### Task to complete
Please copy exactly every line from the one that contains "The height and width of the screenshot is (819, 1456)." to the end of the data below, with both ends included and no other lines.

Data for analysis START

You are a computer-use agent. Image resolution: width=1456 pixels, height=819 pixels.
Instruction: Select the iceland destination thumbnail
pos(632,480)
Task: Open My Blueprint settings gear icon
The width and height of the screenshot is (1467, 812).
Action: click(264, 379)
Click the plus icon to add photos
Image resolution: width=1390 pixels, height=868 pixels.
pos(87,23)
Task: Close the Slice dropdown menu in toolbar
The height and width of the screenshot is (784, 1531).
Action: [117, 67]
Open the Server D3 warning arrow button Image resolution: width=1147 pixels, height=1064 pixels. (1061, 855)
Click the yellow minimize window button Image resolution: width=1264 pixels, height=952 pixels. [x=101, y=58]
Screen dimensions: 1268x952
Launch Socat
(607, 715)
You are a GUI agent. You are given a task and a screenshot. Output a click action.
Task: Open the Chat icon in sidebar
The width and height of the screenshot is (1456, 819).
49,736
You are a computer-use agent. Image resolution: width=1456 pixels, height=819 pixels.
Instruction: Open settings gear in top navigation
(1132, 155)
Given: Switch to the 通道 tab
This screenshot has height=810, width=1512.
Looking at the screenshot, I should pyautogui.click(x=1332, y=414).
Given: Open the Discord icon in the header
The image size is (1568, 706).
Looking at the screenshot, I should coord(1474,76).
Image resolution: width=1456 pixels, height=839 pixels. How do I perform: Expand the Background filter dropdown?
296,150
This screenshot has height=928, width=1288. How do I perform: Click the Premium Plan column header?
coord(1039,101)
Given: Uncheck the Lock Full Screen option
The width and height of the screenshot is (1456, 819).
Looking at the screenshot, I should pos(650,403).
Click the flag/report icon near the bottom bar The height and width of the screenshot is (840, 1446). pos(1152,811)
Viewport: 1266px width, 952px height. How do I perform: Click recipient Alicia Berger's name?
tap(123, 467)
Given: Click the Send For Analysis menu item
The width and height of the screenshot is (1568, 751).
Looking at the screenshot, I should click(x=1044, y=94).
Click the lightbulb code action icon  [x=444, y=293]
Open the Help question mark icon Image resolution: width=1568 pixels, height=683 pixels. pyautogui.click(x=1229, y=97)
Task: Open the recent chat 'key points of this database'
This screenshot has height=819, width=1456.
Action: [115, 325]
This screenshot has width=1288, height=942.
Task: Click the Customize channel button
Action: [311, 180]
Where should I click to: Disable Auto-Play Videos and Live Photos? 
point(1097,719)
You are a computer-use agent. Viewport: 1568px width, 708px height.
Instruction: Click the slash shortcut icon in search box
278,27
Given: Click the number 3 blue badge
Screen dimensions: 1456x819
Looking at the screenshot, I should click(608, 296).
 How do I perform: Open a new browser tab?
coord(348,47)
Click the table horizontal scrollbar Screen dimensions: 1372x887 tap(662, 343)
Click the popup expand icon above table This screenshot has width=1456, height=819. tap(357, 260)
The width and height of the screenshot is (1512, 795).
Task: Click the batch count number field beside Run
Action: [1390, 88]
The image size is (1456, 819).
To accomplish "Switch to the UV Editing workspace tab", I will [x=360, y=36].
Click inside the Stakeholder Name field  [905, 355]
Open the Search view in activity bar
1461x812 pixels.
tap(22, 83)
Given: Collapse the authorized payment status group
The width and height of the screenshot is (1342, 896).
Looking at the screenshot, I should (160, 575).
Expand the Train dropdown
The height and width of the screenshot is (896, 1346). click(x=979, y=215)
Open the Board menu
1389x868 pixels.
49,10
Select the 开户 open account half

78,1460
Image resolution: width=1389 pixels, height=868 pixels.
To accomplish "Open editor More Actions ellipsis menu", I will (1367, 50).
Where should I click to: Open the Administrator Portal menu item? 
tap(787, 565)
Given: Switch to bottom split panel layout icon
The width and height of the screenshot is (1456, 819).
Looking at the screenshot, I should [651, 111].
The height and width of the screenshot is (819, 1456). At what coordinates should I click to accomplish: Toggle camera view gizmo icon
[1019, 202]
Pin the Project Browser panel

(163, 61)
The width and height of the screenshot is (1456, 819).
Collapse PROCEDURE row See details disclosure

Data for analysis END

### Output for this exercise
The height and width of the screenshot is (819, 1456). At what coordinates should I click to accomplish: Toggle camera view gizmo icon
[1019, 202]
Pin the Project Browser panel

(163, 61)
The width and height of the screenshot is (1456, 819).
Collapse PROCEDURE row See details disclosure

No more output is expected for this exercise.